What you will do: In the listing, find every line that has the string "agent" and copy it.

☆ ☆ ☆

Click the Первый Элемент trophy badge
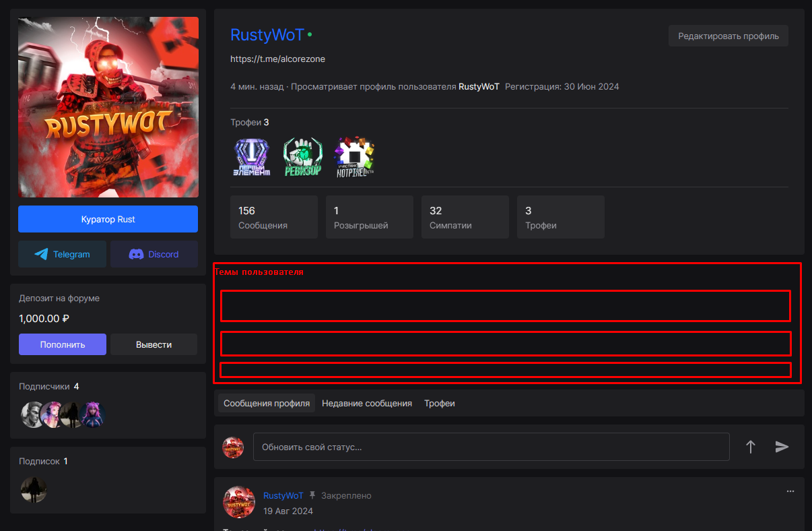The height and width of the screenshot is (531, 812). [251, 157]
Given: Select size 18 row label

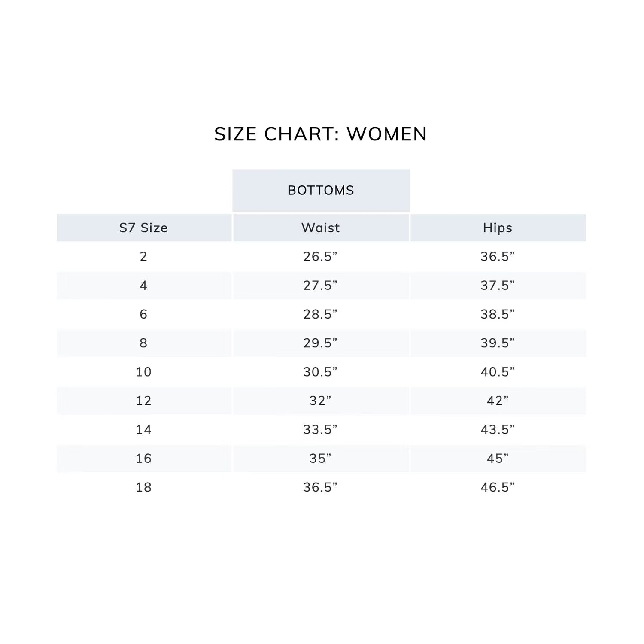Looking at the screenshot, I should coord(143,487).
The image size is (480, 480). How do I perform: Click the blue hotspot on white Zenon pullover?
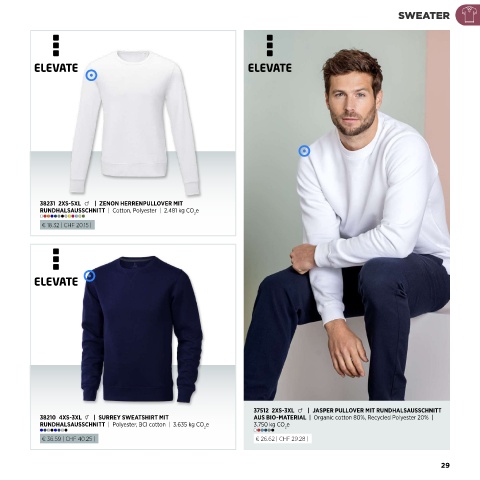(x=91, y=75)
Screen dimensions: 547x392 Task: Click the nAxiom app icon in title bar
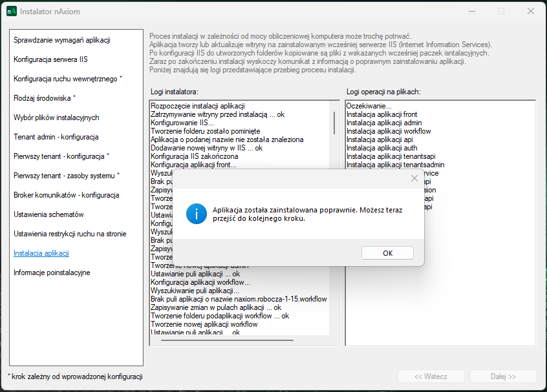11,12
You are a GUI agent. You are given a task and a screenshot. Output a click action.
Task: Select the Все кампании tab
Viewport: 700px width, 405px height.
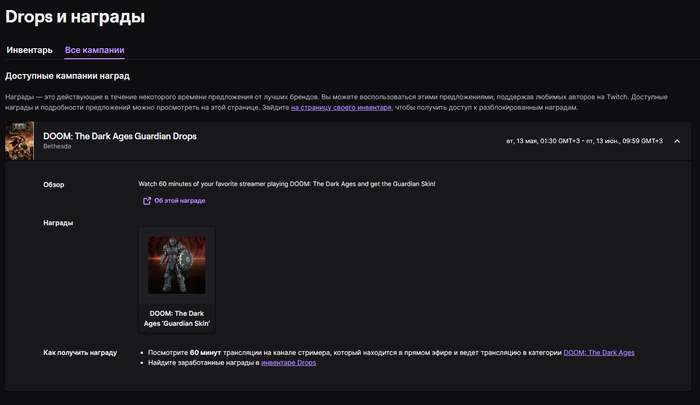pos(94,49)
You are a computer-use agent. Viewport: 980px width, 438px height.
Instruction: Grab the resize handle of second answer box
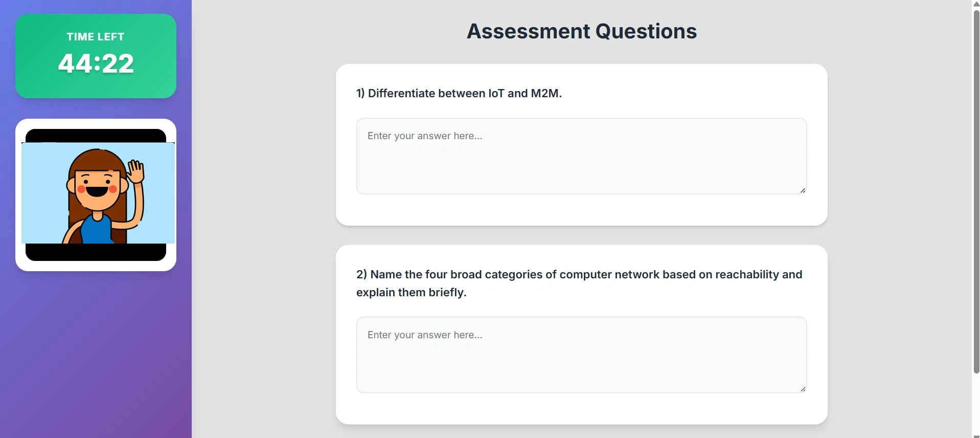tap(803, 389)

☆ ☆ ☆

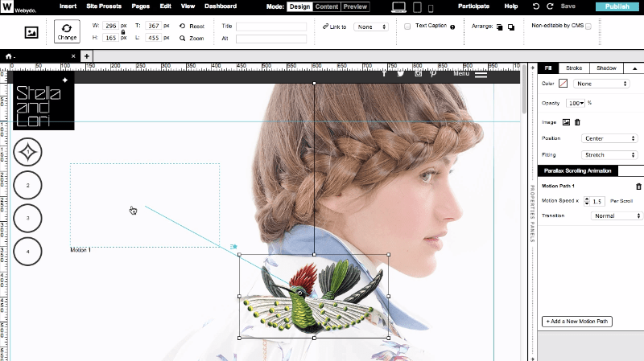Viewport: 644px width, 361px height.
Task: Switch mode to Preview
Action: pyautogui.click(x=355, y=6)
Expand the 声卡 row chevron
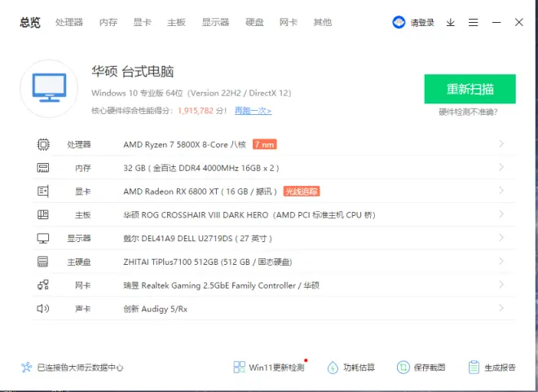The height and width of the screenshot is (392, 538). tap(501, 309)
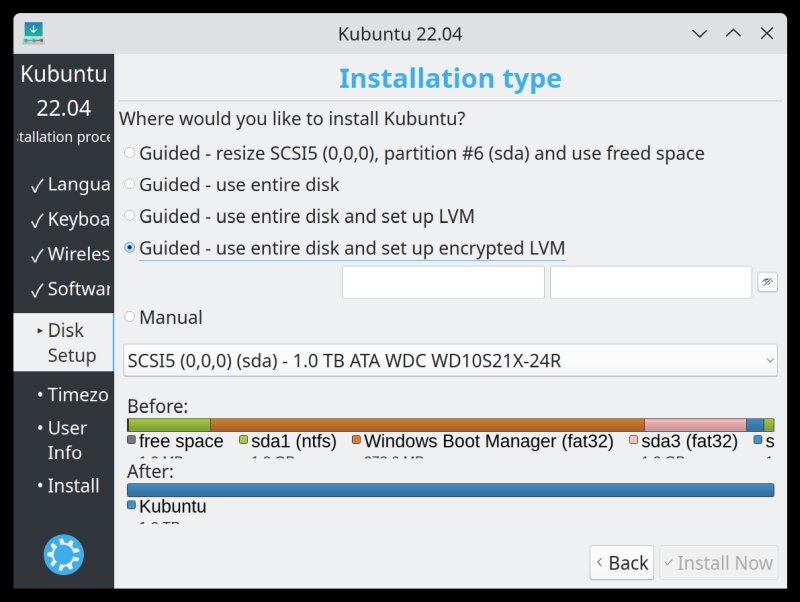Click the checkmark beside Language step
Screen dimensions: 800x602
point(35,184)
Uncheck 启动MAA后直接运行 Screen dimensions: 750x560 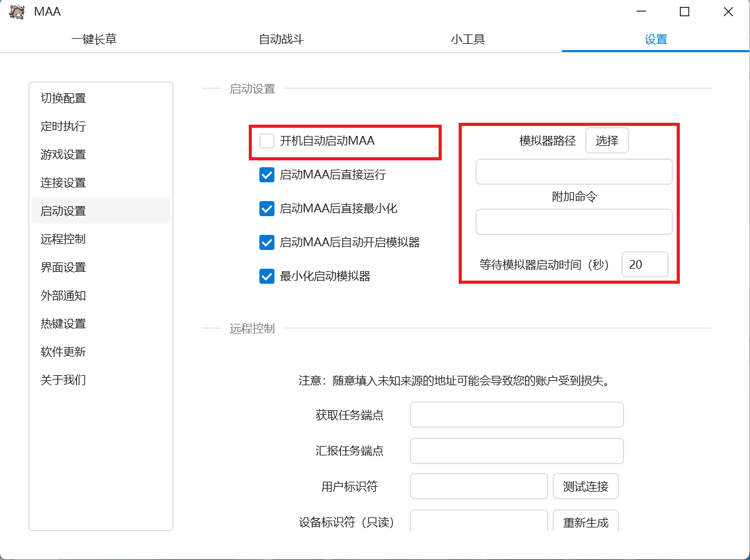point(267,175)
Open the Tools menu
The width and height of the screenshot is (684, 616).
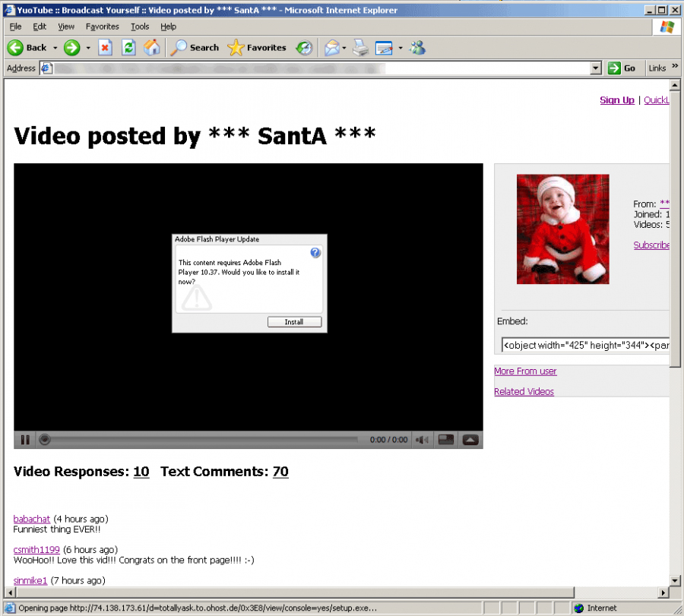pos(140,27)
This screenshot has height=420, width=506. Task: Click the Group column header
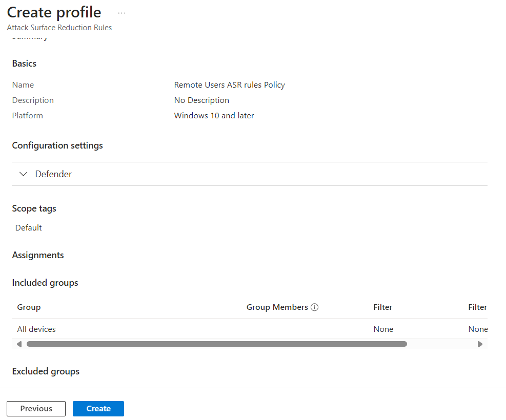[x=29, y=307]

☆ ☆ ☆

Expected answer:
You are a GUI agent. You are given a task and a screenshot. Output a click action.
You are a computer-use agent. Viewport: 980px width, 438px height.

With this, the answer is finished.